A Matter of Profit
- Author: Hilari Bell
- Cover artist: David LaFleur
- Language: English
- Genre: science fiction
- Publisher: HarperCollins
- Publication date: September 1, 2001
- Pages: 288
- ISBN: 978-0-06-029513-4
- OCLC: 45418924
- LC Class: PZ7.B38894 Mat 2001

= A Matter of Profit =

2001 novel by Hilari Bell

A Matter of Profit is a science fiction novel written by Hilari Bell published in 2001.

==Plot summary==
Ahvren's people, the Vivitare, have conquered the T'Chin confederacy. After spending two years fighting a brutal war on another world, Ahvren welcomes peace. However, he is suspicious of his people's easy victory, wondering why the T'Chin surrendered.

It is rumored that the Vivitare emperor is in danger of being assassinated and Ahvren offers to uncover the plot, in return for the freedom to choose his own path.

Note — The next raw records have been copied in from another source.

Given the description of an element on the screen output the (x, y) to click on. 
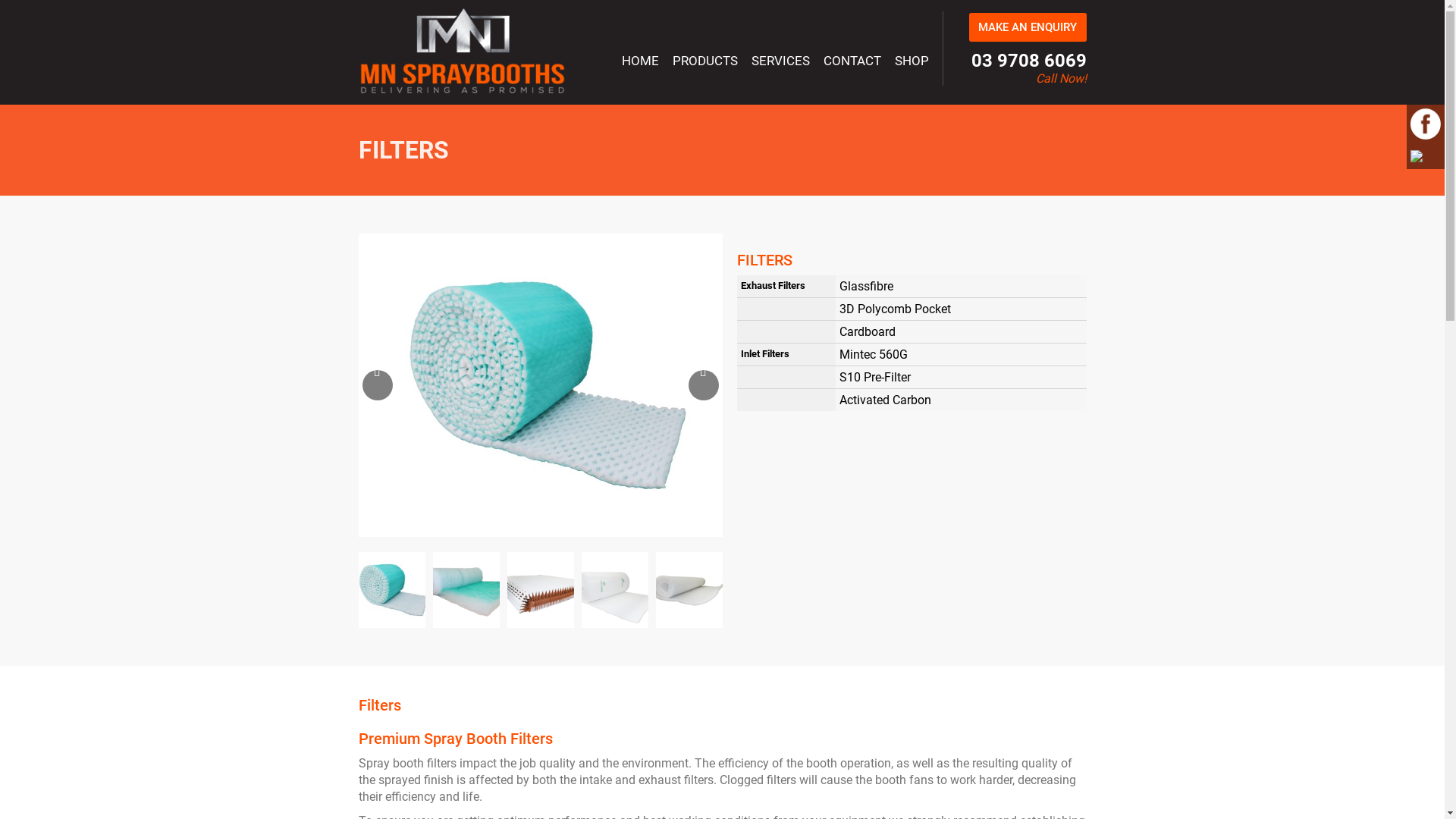
SHOP Element type: text (910, 65)
MAKE AN ENQUIRY Element type: text (1027, 26)
03 9708 6069 Element type: text (1027, 60)
MN SPRAYBOOTHS Element type: hover (461, 88)
CONTACT Element type: text (851, 65)
HOME Element type: text (639, 65)
PRODUCTS Element type: text (705, 65)
SERVICES Element type: text (780, 65)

To do it, he must understand what motivates the T'Chin.

==Reception==
Mara Albert in a review for School Library Journal said that "this is well-written, thought-provoking, and exciting science fiction. It's got cool weapons and weird aliens, but it's also got some meat to it. Fans of Star Wars and Star Trek will find it just to their taste." Anita Berkam in her review for The Horn Book Magazine said that "the mystery moves at a cracking pace with plenty of action, and Bell creates several alien races with unique characteristics and philosophies, notably the Vivitare survival philosophy and the T'Chin perspective on life as a cosmic game of profit Both the bibliogoth's wise mentorship and Ahvren's gradual and believable conversion to the T'Chin way of thinking are distinctively and engagingly handled. For its winning characterization, suspenseful covert action at the climax, and intriguing conclusion, this entry in the science-fiction/ mystery genre will convert plenty of fans."